[start Supplied data]
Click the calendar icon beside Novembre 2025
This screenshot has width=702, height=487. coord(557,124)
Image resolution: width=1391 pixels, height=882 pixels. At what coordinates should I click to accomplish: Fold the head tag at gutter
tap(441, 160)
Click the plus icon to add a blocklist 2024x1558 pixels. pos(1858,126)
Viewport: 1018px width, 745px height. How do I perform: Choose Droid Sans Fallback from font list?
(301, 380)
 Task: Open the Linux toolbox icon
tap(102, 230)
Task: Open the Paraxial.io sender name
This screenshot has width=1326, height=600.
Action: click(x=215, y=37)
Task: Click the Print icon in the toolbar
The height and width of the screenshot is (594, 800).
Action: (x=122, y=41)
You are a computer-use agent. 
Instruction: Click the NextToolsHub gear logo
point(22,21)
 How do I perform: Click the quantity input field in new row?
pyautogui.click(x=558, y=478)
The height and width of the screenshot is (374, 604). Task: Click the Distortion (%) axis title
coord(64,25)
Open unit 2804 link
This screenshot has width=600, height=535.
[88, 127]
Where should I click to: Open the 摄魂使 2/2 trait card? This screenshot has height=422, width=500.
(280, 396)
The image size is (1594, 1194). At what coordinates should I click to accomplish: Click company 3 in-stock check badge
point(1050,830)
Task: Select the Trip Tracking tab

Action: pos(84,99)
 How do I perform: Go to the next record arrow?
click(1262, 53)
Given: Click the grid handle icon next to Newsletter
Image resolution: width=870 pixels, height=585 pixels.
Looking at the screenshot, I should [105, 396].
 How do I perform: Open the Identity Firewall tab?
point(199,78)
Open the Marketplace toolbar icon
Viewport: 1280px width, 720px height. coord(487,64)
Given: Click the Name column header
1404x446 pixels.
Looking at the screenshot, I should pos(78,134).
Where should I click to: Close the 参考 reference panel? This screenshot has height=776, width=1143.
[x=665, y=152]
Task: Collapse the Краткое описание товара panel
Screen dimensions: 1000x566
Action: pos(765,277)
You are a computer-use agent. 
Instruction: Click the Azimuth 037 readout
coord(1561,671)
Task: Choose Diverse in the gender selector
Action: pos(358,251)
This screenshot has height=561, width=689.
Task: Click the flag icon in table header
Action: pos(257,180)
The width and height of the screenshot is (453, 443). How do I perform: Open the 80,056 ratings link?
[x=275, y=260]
[end Supplied data]
Copy out the lines above word for word, from the first to the last.

Click the calendar icon beside Novembre 2025
This screenshot has width=702, height=487. coord(557,124)
Image resolution: width=1391 pixels, height=882 pixels. At what coordinates should I click to accomplish: Fold the head tag at gutter
tap(441, 160)
Click the plus icon to add a blocklist 2024x1558 pixels. pos(1858,126)
Viewport: 1018px width, 745px height. How do I perform: Choose Droid Sans Fallback from font list?
(301, 380)
 Task: Open the Linux toolbox icon
tap(102, 230)
Task: Open the Paraxial.io sender name
This screenshot has width=1326, height=600.
Action: click(x=215, y=37)
Task: Click the Print icon in the toolbar
The height and width of the screenshot is (594, 800).
Action: (x=122, y=41)
You are a computer-use agent. 
Instruction: Click the NextToolsHub gear logo
point(22,21)
 How do I perform: Click the quantity input field in new row?
pyautogui.click(x=558, y=478)
The height and width of the screenshot is (374, 604). Task: Click the Distortion (%) axis title
coord(64,25)
Open unit 2804 link
This screenshot has width=600, height=535.
[88, 127]
Where should I click to: Open the 摄魂使 2/2 trait card? This screenshot has height=422, width=500.
(280, 396)
The image size is (1594, 1194). At what coordinates should I click to accomplish: Click company 3 in-stock check badge
point(1050,830)
Task: Select the Trip Tracking tab

Action: pos(84,99)
 How do I perform: Go to the next record arrow?
click(1262, 53)
Given: Click the grid handle icon next to Newsletter
Image resolution: width=870 pixels, height=585 pixels.
Looking at the screenshot, I should [105, 396].
 How do I perform: Open the Identity Firewall tab?
point(199,78)
Open the Marketplace toolbar icon
Viewport: 1280px width, 720px height. coord(487,64)
Given: Click the Name column header
1404x446 pixels.
Looking at the screenshot, I should pos(78,134).
Where should I click to: Close the 参考 reference panel? This screenshot has height=776, width=1143.
[x=665, y=152]
Task: Collapse the Краткое описание товара panel
Screen dimensions: 1000x566
Action: pos(765,277)
You are a computer-use agent. 
Instruction: Click the Azimuth 037 readout
coord(1561,671)
Task: Choose Diverse in the gender selector
Action: pos(358,251)
This screenshot has height=561, width=689.
Task: Click the flag icon in table header
Action: pos(257,180)
The width and height of the screenshot is (453, 443). How do I perform: Open the 80,056 ratings link?
[x=275, y=260]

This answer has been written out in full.